MPPEB’s exam controller, Pankaj Trivedi, who vouched for students who had fraudulently ‘answered’ the exam, sending letters to institution heads to accept them, was later arrested and removed from his post.
A Special Task Force of the MP Police began handling the investigation. The Congress requested the High Court to conduct a CBI probe.
2014: The MP High Court rejected the demand for a CBI Inquiry by the Congress and other parties. In April, 27, students from MGM Institute of Health Sciences were expelled for fraudulently clearing the medical test back in 2012.
2015: Accused, witnesses and investigators have been dropping like flies this year. So far, around 1,900 are in jail. According to latest developments, though the State Government of Madhya Pradesh wanted to hand over investigation to the CBI, the MP High Court quashed the request, stating it will not take a decision till the Supreme Court weighs in on the matter.
The bloody timeline
Possibly one of the more sinister scams to have come to the fore in India, the Vyapam story has left a trail of blood and gore. From the time people began sniffing around to dig out the truth in 2009, as many as 50 people (others say the toll could be as high as 156) have died mysteriously. Some 35 have died since 2012, and this year’s toll is eight. Some killed themselves; others suffered heart-attacks and accidents. Here’s a round-up of some of the most talked about deaths.
January 2012: Namrata Damodar, a 19-year-old medical student accused in the scam, was found dead on the railway tracks near Ujjain. While the police had filed ‘suicide’ as the reason in the closure report, in a latest development, three doctors had said her death was result of ‘violent asphyxia as a result of smothering’, which they had maintained from the beginning. Dr BB Purohit, one of those who performed the autopsy, said there were bruises on the nose and mouth of the woman, indicating strangulation.
July 4, 2014: Dean of Netaji Subhas Chandra Bose Medical College, Jabalpur, Dr DK Sakalle’s burnt body was found in his home. He was looking into cases of fake admissions in the medical college.
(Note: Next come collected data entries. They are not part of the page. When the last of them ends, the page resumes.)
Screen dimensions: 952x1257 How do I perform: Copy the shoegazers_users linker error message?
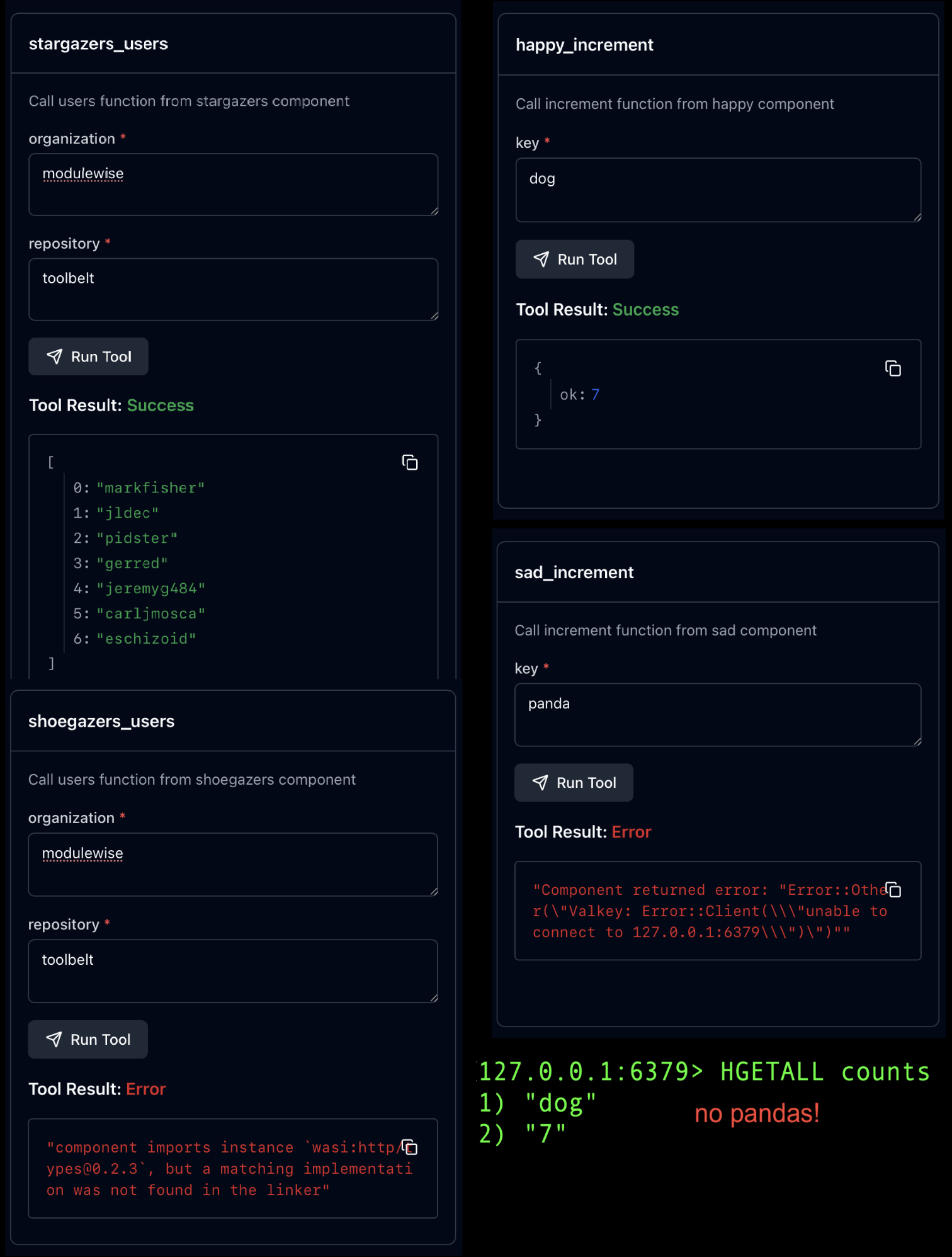point(409,1147)

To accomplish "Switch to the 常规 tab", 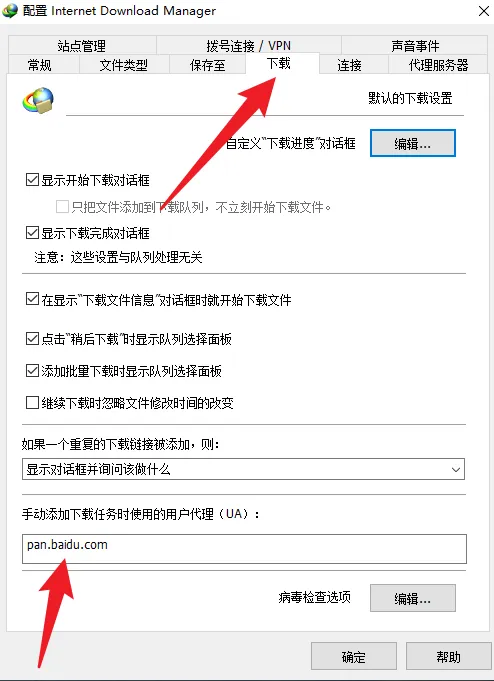I will click(40, 65).
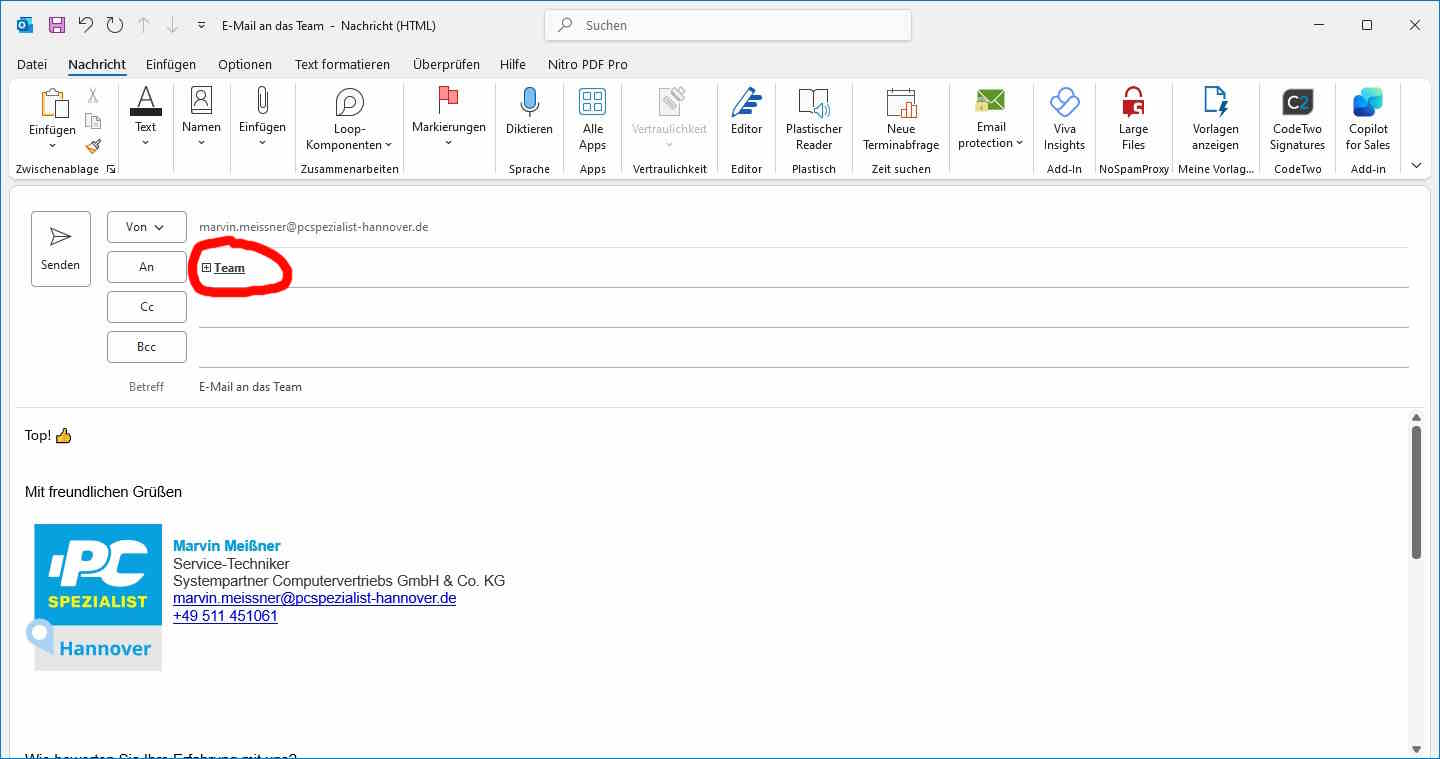Open the Editor pen icon
This screenshot has width=1440, height=759.
[746, 103]
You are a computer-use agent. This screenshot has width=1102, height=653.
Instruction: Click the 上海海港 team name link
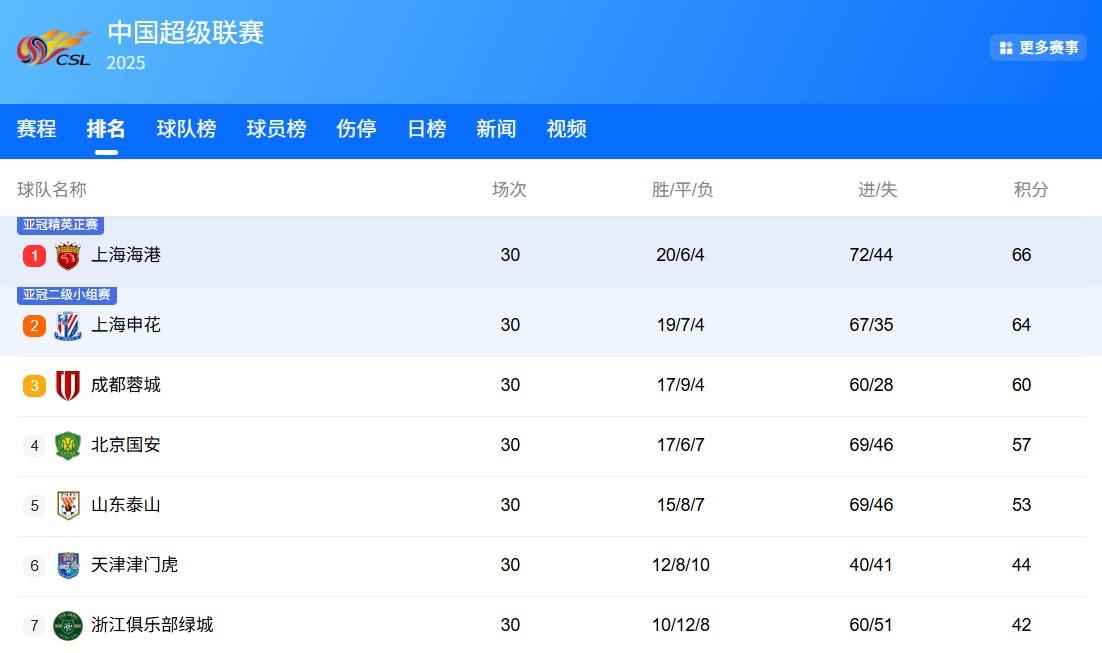point(126,255)
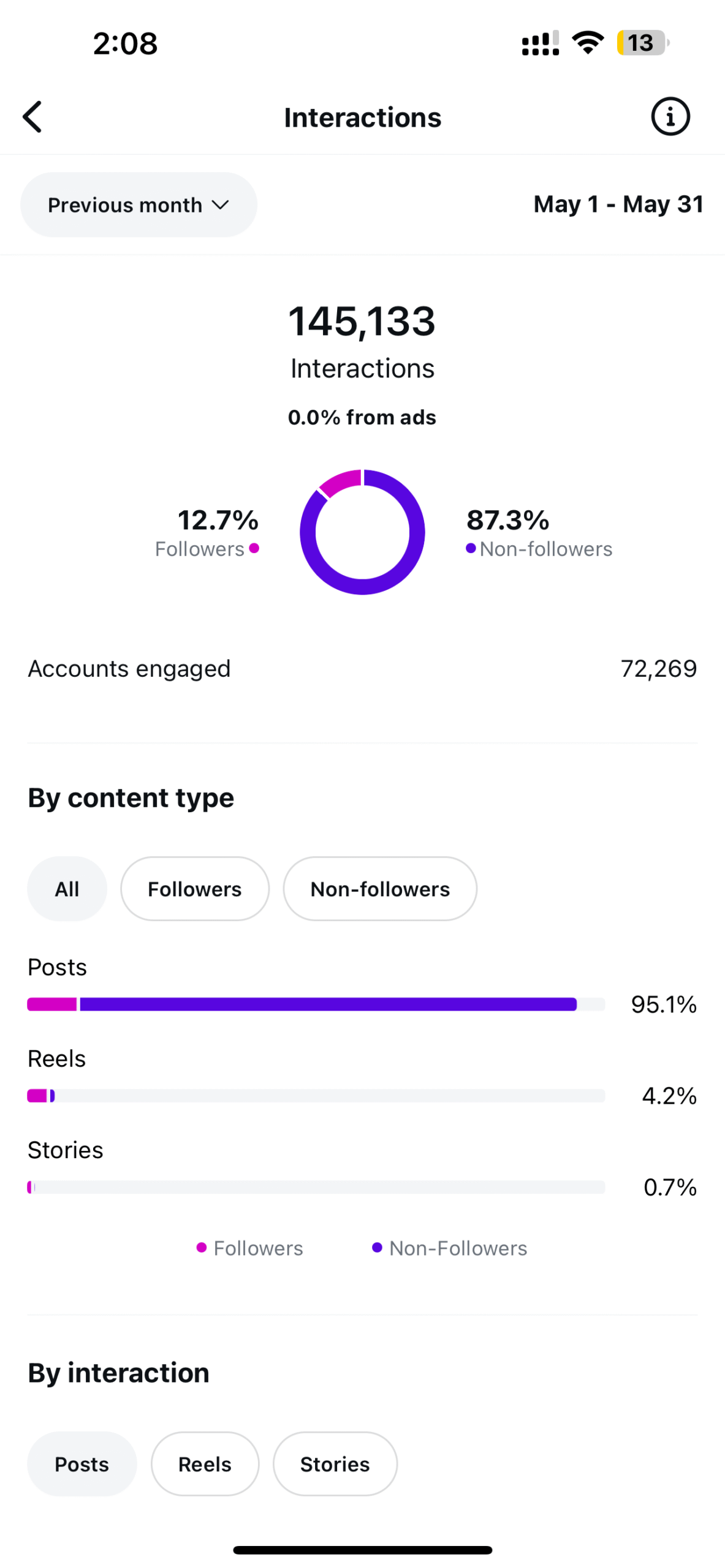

March 25, 2015: Possibly one of the most high-profile deaths in this case, Shailesh Yadav, son of former Madhya Pradesh Governor Ram Naresh Yadav, was found dead at his father’s residence in Lucknow. Unconfirmed reports say brain haemorrhage was the cause of his death.
June 28-29, 2015: Narendra Singh Tomar, an accused who reportedly arranged for proxies, dies of ‘heart attack’ in jail in Indore. The assistant veterinary officer’s family alleges foul play. Dr Rajendra Arya, another accused who was out on a year’s bail, was returning from Kota when his health deteriorated, due to liver infection.
July 4, 2015: A reporter with TV channel Aaj Tak, Akshay Singh, was interviewing the parents of Namrata Damodar (an accused in the scam who was found dead on the rail tracks). Even as he was talking to the late girl’s father, he began frothing at the mouth and collapsed. While doctors have said he passed away due to heart attack, an investigation is underway at Delhi’s AIIMS hospital.
July 5, 2015: Dr Arun Sharma, Dean of Netaji Subhas Chandra Bose Medical College, Jabalpur, was found dead in his hotel room in Delhi. He was on his way to Agartala, as part of an inspection team of the Medical Council of India. He was assisting the Special Task Force that is probing the scam. Some whiskey and an assortment of medicines were found at his bedside.
July 6, 2015: Trainee sub-inspector Anamika Kushwaha, recruited through Vyapam, jumped into a lake in Sagar district and ended her life. Eyewitnesses confirm that they saw her jump at 4.45 am.
July 7, 2015: Constable Ramakant Pandey was found hanging from the ceiling fan at his police outpost in Tikamgarh district. Four months ago, he was reportedly questioned with regard to the scam, after three constables were arrested for fixing recruitment exams for constables. The police, however, maintain that he was an alcoholic and ended his life because of debts.